If you were to offer some advice to a fellow writer, what would you say to the person who has half-finished three novels but feels like they will never reach the finish line?
My advice would be to pick whichever project interests you most and finish it. The unfortunate truth is that writing is hard work, and the only way to complete a project is to put your butt in the chair and write, write, write. Even if you think it’s terrible, even if doubt is pouring from your ears every second of the way. Even if it hurts and everyone is telling you to move on or give up, you just have to keep working through it. I wish there was a magic trick or fairytale shortcut, but like any other worthwhile endeavor, books require a tremendous amount of care, energy, patience, and, perhaps most importantly, hope.
First love: Can you tell us about the first piece you published and what that meant to you?
The first story I ever published was in Midwestern Gothic. I was a senior in college, maybe twenty-one or twenty-two, and it was the greatest feeling in the world—like finally receiving my letter from Hogwarts. As a young writer, all I wanted was an invitation to the castle of Real Writers, and my first publication seemed at least like a ticket inside the castle walls. Of course, I now know that this castle doesn’t exist—there’s no such thing as a Real Writer, only a person who writes.
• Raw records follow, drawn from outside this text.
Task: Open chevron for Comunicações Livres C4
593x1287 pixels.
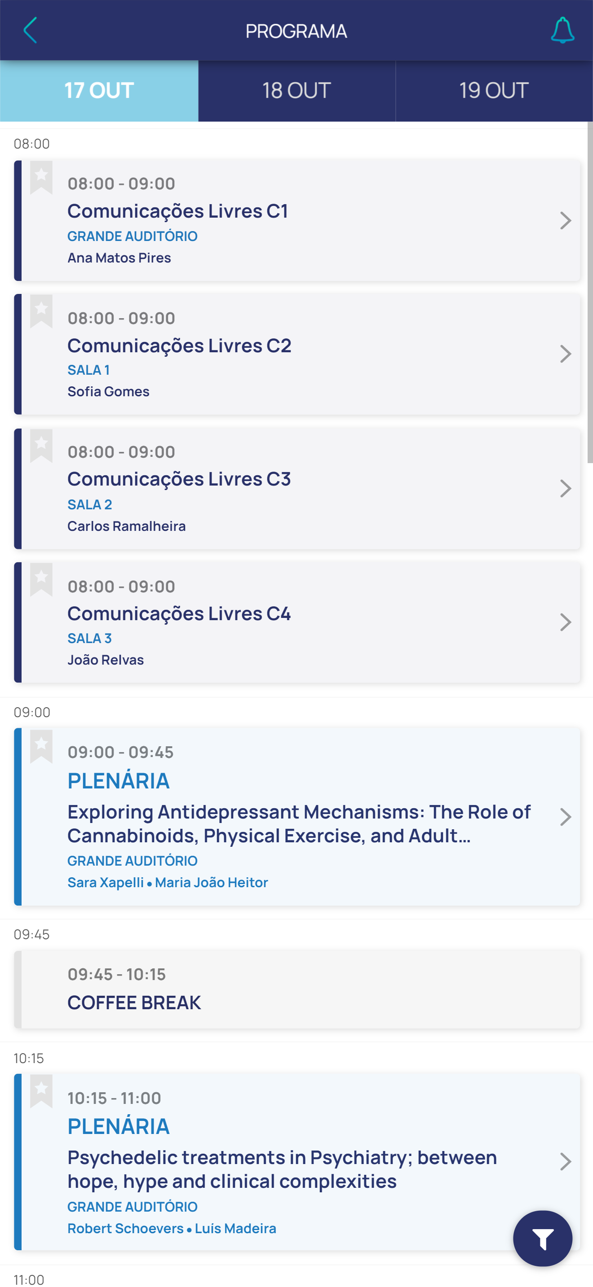Action: [x=566, y=623]
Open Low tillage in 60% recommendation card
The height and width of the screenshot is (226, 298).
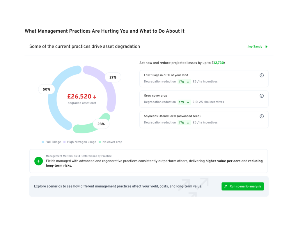click(204, 79)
Looking back, I feel really proud of that story and the version of me who wrote it. It was about a young girl whose mother begins to date her rabbi while she’s training for her bat mitzvah. It’s a bleak story, and ends with the rabbi convincing the young girl to engage in a sexual act with him, simultaneously dismantling her faith in men and God. It was titled “Snowmen,” and there was all this snow symbolism I thought was really clever. I wish I could crawl back into the brain that wrote that story and see what it felt like. I hope it felt the way it does now, like the hardest thing and the most fun thing all at once.